Kedua, perbanyak cerita-cerita tentang indahnya persaudaraan sesama Muslim, baik dari buku-buku kisah sahabat, atau dari kisah-kisah islami di internet. Bagaimana indahnya persaudaraan Sa’ad bin Rabi’ yang mau membagi setengah hartanya kepada Abdurahman bin Auf, kesediaan Salman al-Farisi menjadi penjamin bagi seorang pemuda Muslim yang dihukum qishash karena membunuh, namun ingin menunaikan amanah lebih dulu kepada kaumnya. Sampai hampir habis waktu 3 hari yang dijadikan Khalifah Umar sebagai batas, pemuda tersebut ternyata muncul dan tidak melarikan diri. Umar lantas bertanya, “Mengapa kau susah payah kembali? Padahal kau bisa saja kabur dan menghilang?”
“Aku kembali agar jangan sampai ada yang mengatakan, di kalangan Muslim tak ada lagi ksatria, menepati janji…” jawab si pemuda sambil tersenyum.
Mata Umar berkaca-kaca, sambil menahan haru. Lalu ia bertanya, “Lalu kau, Salman, mengapa mau-maunya kau menjamin orang yang baru saja kau kenal”

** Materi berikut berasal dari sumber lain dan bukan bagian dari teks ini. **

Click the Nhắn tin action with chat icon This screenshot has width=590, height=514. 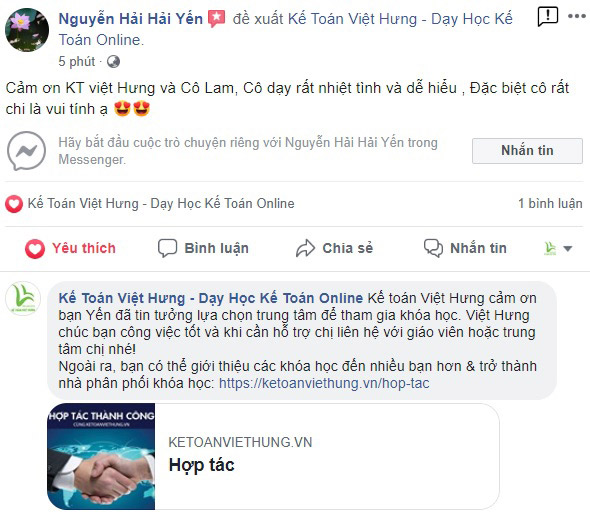click(465, 248)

Kemudian Salman menjawab, “Agar jangan sampai dikatakan, di kalangan Muslim tidak ada lagi rasa saling percaya dan mau menanggung beban saudaranya.”
Seketika dua anak dari yang terbunuh memaafkan si pemuda agar tidak dijatuhi qishash. Mereka mengatakan, “Agar jangan sampai dikatakan, di kalangan Muslim tidak ada lagi orang yang mau memberi maaf dan sayang kepada saudaranya.”
Ada pula kisah Khalifah al-Mu’tashim yang mendengar permintaan tolong seorang Muslimah yang dilecehkan di Kota Ammuriyah, Turki. Seketika ia menggelar pasukan yang panjangnya tidak putus dari Ammuriyah sampai Baghdad untuk menaklukkan kota tersebut dan menolong sang Muslimah.
Kisah-kisah semacam ini akan menjadikan ukhuwah islamiyah memiliki gambaran yang nyata, bukan sekadar wacana.
Ketiga, menanamkan kepedulian anak pada teman-teman di lingkungannya yang mengalami kesulitan dan mengajak untuk membantunya. Misal ada teman yang sepatunya sudah tidak layak pakai, atau ada teman yang kehilangan pensilnya, atau teman yang hidup kekurangan, dan sebagainya.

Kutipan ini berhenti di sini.